After gaining a broad understanding of the two groups’ opinions I decided to focus more narrowly on the following questions:

1. In what ways are neuroscience and deep learning intertwined and how have they benefited one another?
2. Whether neuroscience should be the main avenue for AI inspiration and advancement?
3. Is aligning the two communities mutually beneficial or does it hinder progress?

Through both conducting my research and composing this post I not only gained insight into the workings of the two communities, but also the knowledge that neuroscience and deep learning are two rapidly advancing fields that will continue to improve and impact society.

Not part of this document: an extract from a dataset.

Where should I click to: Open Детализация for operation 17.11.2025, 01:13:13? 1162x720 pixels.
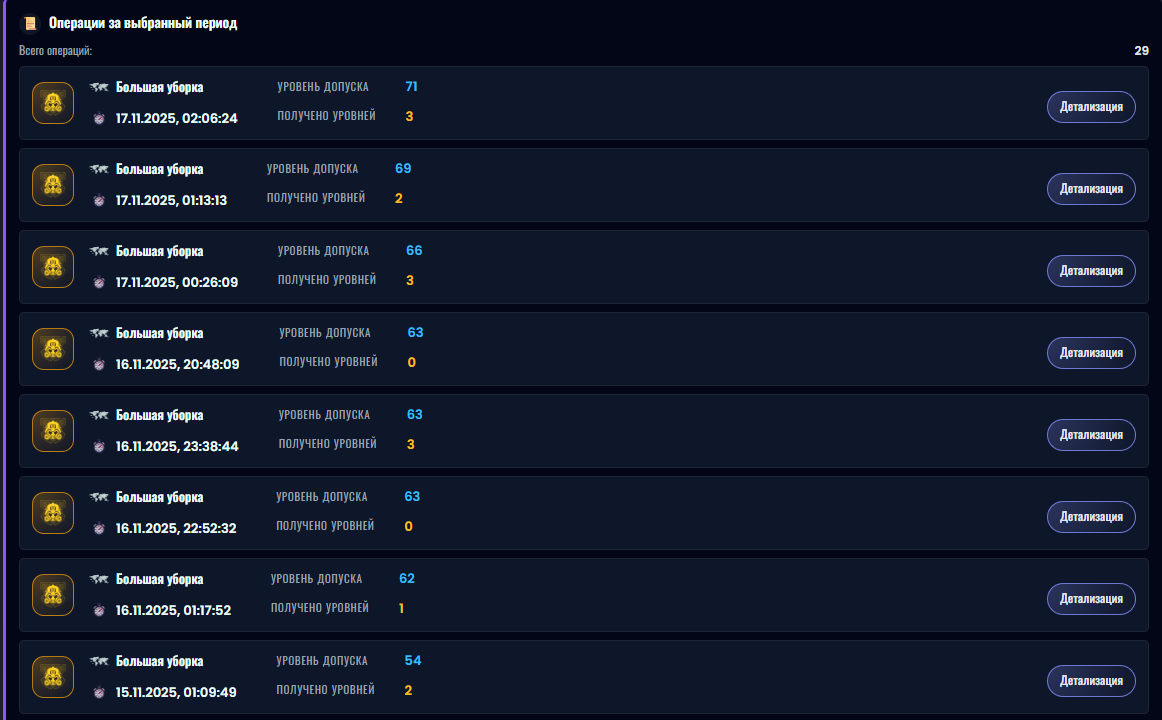tap(1091, 189)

The interests of the neuroscience and deep learning communities have not always been aligned, and have recently had more limited overlap (Hassabis et al., 2017). The origins of deep learning are heavily based in neuroscience, and as deep learning has progressed it has in turn inspired neuroscience development. Maintaining open communication and “a common language between the two fields would create a virtuous cycle whereby research is accelerated” (Fan, 2017). From an AI specific perspective, it is crucial to scrutinize the human brain as it is the only proof that advanced intelligence exists (Hassabis et al., 2017). The most effective path to success for both communities is to maintain open passage of knowledge, while ensuring that aligning the AI and neuroscience fields does not become burdensome. “By focusing on the computational and algorithmic levels, we gain transferrable insights into general mechanisms of brain function, while leaving room to accommodate the distinctive opportunities and challenges that arise when building intelligent machines in silico” (Hassabis et al. 2017). This comment from Neuroscience Inspired Artificial Intelligence indicates that both communities will experience the most advancement if the universal benchmark of success is progress rather than convergence.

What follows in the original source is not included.